**What to produce**. What lines in the records below include the word "section"? Return each one.

───── Data extract

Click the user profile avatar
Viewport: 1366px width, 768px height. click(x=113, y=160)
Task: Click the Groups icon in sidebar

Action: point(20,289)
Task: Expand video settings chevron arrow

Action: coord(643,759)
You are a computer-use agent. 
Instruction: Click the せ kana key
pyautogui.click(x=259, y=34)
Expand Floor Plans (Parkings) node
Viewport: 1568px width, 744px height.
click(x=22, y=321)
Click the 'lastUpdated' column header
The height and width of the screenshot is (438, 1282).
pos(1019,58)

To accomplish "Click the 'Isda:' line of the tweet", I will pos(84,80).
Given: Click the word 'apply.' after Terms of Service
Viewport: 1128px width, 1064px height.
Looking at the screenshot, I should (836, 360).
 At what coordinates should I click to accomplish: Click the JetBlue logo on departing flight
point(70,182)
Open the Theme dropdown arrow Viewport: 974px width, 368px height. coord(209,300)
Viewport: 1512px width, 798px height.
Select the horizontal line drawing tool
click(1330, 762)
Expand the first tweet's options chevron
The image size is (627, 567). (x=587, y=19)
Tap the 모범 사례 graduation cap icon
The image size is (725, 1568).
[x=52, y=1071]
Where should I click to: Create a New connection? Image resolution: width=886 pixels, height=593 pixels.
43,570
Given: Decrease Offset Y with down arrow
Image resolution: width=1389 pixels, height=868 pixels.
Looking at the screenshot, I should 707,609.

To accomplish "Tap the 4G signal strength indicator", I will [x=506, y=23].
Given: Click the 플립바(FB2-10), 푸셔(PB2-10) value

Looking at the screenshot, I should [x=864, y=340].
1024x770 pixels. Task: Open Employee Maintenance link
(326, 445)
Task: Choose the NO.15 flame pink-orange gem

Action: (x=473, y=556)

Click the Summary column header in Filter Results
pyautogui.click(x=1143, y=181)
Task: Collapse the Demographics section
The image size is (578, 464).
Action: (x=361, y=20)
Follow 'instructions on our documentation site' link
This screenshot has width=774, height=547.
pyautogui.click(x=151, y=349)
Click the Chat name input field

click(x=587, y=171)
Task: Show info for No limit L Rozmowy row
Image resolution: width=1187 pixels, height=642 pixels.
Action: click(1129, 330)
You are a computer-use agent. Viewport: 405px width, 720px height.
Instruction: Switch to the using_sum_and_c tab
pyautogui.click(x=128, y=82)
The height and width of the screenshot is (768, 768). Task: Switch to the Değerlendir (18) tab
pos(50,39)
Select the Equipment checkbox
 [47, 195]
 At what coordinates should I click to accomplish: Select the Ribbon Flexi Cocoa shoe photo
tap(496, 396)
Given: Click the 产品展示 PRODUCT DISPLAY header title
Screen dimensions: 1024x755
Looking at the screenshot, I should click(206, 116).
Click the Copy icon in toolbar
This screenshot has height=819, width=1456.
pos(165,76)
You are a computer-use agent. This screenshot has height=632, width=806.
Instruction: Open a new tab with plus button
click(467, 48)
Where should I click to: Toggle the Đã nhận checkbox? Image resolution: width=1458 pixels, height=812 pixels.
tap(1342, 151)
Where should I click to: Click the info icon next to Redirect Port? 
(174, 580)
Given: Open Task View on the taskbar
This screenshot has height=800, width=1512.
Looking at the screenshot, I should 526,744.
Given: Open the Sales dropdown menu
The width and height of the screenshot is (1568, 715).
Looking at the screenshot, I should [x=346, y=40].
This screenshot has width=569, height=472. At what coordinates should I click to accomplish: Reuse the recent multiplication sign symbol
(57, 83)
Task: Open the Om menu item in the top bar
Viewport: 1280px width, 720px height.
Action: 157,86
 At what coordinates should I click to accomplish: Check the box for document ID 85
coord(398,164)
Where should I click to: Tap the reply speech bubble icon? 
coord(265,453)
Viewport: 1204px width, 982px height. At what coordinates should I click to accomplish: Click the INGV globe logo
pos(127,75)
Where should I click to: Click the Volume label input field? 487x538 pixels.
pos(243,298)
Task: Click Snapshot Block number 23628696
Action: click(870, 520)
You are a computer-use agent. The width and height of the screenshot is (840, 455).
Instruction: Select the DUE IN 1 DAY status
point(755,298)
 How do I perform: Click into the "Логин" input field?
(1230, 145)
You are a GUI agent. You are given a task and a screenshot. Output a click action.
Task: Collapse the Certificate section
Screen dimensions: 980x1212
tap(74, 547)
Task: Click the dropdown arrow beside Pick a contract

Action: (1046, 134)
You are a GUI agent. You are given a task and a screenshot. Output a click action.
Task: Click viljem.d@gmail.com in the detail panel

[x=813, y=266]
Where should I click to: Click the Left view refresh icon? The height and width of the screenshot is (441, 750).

──────────

**Output**.
Task: Collapse the Demographics section
Task: Collapse the Certificate section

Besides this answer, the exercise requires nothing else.